Ce qui pose problème d’abord c’est le support. Est-ce que l’affichage en rue est le bon moyen de capter du temps de cerveau disponible pour lire une information erronée et sa correction. Non pas que nos cerveaux seraient cramés dans le Sud, mais surtout que le marché de l’attention est à ce point saturé par la publicité, les smartphones, sans parler de notre attention minimale à la circulation ou à l’état des trottoirs que le temps nous manque pour appréhender un contenu qui met environ 15 secondes à lire. 15 secondes d’attention c’est précieux dans le contexte de la rue.

Un problème de conception

L’autre problème tient à la conception. Car si on n’a pas 15 secondes, mais seulement 5, on ne lit que le slogan en grandes lettres et pas le reste en petites lettres. Et donc on ne retient que le slogan faux. Cela interroge la méthode même. La question se pose à tous les communicants : est-ce qu’il faut faire campagne sur les arguments de ses adversaires ? N’est-ce pas prendre le risque de participer à installer, même négativement, les arguments adverses dans l’espace public ? On pourrait y voir une sorte de dérivé de l’Effet Streisand. C’est le fait qu’une information se retrouve diffusée massivement simplement parce qu’on a voulu la cacher. Ici l’information se retrouve très diffusée simplement parce qu’on a voulu montrer que c’était une fake news.

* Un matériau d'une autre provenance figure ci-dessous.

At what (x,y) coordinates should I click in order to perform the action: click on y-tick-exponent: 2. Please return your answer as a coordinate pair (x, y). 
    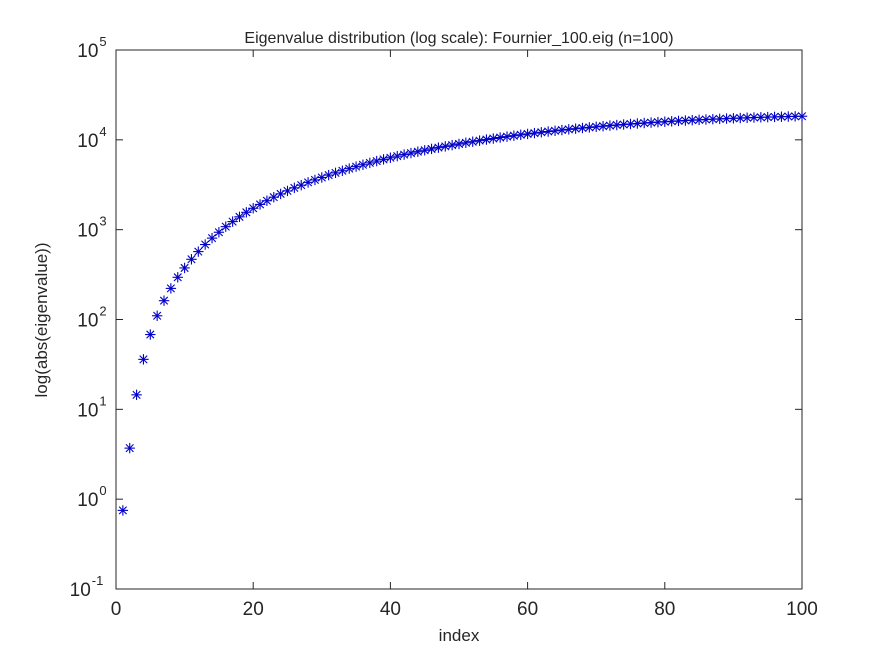
    Looking at the image, I should click on (102, 312).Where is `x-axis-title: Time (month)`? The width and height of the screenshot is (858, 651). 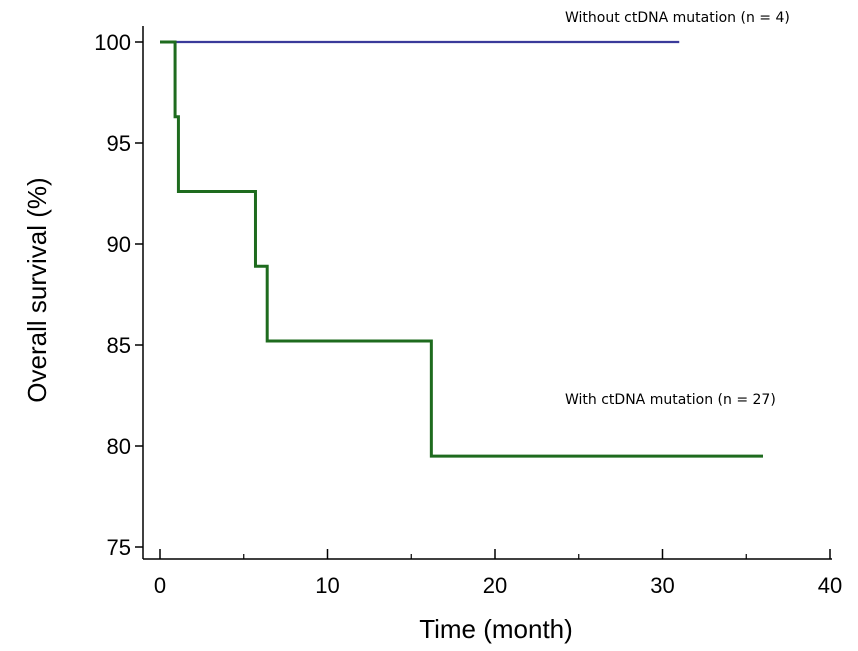
x-axis-title: Time (month) is located at coordinates (496, 629).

C’est d’ailleurs une question qui se pose aussi dans les rédactions de journalistes. Est-ce que le fact checking à tout va ne participe pas à la diffusion d’informations fausses. Simplement parfois parce que l’information fausse est plus simple, plus attrayante alors que le fact Checking est plus nuancé et moins attirant.

Les affiches vont être revues pour laisser moins de place à la confusion annonce le cabinet de Christie Morreale au Standaard. Mais la question reste, quand les autorités veulent communiquer sur un sujet sensible comme celui-là, elles ont sans doute intérêt à communiquer positivement à propos des informations les plus crédibles, les plus valides, les plus solides pour faire passer son message. Victor Hugo disait que la rumeur est la fumée du bruit. Il est peu probable qu’on dissipe la fumée en montrant de la fumée sur des affiches.